L'organisateur Henri Desgrange a choisi la même couleur que les pages de son journal L'Auto. Eugène Christophe, appelé « le vieux gaulois » (il avait déjà 34 ans), a eu l'honneur d'être le premier à porter le maillot jaune officiel du Tour au départ de la 11 ème étape Grenoble-Genève le 18 juillet 1919.

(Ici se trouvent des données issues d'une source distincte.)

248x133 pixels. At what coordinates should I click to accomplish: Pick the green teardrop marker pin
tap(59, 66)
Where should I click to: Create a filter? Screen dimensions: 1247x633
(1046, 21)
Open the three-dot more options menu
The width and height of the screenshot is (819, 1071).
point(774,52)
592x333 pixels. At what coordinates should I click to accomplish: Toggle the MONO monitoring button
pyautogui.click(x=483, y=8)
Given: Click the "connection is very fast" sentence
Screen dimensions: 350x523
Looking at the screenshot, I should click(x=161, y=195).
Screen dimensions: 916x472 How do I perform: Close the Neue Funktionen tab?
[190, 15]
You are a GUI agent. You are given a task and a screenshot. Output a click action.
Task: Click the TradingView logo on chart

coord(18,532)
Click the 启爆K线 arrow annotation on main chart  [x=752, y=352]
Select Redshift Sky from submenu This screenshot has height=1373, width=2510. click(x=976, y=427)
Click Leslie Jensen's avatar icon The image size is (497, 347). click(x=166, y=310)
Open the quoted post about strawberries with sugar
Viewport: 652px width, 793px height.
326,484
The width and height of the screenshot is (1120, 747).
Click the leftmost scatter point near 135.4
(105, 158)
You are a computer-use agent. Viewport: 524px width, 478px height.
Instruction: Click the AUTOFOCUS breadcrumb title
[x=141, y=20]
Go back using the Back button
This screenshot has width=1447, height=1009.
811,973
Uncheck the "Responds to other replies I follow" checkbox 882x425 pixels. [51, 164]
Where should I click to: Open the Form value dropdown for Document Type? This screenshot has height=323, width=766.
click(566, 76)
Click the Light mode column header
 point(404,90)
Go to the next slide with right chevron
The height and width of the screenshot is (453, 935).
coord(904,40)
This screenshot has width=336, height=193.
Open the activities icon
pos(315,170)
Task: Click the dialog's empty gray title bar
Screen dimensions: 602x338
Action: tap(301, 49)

Les lunettes d'Octave Lapize, XXème siècle


© Coll. musée national du Sport, Paris, N°inv.

Ces lunettes, évitant aux coureurs poussières et escarbilles, appartenaient à Octave Lapize, dit « le frisé » un « géant de la route » qui chaussait un petit 40, qui pesait 65 kilos et mesurait 1,65 m ! Médaillé olympique du 100 kilomètres sur piste à l'âge de 19 ans, à Londres en 1908, vainqueur du Tour de France deux années plus tard, il ne fut pas épargné par l'hécatombe de la guerre de 1914-1918. Comme Louis Mazan, dit Petit-Breton, il tomba au champ d'honneur, le 14 juillet 1917. En 1976, Eric Lambert, petit fils d'Octave Lapize, contacte le musée national du Sport. Ces lunettes font partie d'une donation réunissant porte-bidons, clé anglaise et tournevis (de rigueur à l'époque), agendas, carnets de route et contrats. On y trouve aussi un célèbre diplôme de pilote moniteur décerné en 1915 au sergent Lapize.

Sculpture : le peloton de Michel Larralde, 1985


© Coll. musée national du Sport, Paris, N°inv.1990.120.1

Peloton en un mot ? Les réponses fusent : tricot, vélo, vitesse, Tour de France… enfin on y arrive. Vues lointaines d'hélicoptère ou plans serrés d'un cameraman embarqué, cette image du peloton multinational, international retransmis et suivi, est indissociable de l'imaginaire du Tour. Maillot jaune, vert, à pois, arc-en-ciel, du champion de son pays…, des équipes..., ce groupe compact de concurrents, formant un glorieux arc en ciel de lycra aux couleurs vives, passe à vive allure et progresse sur certaines étapes du Tour de France chaque année à la même époque. Michel Larralde s'intéresse à l'esthétisme des disciplines sportives et aux corps des athlètes pour traduire dans ses sculptures comment s'extériorisent les forces : sumotoris, judokas, lanceurs de poids, cyclistes... Il parvient à mêler deux dynamiques d'origines différentes qui convergent sans se confondre : l'animation d'un groupe en mouvement et l'action individuelle.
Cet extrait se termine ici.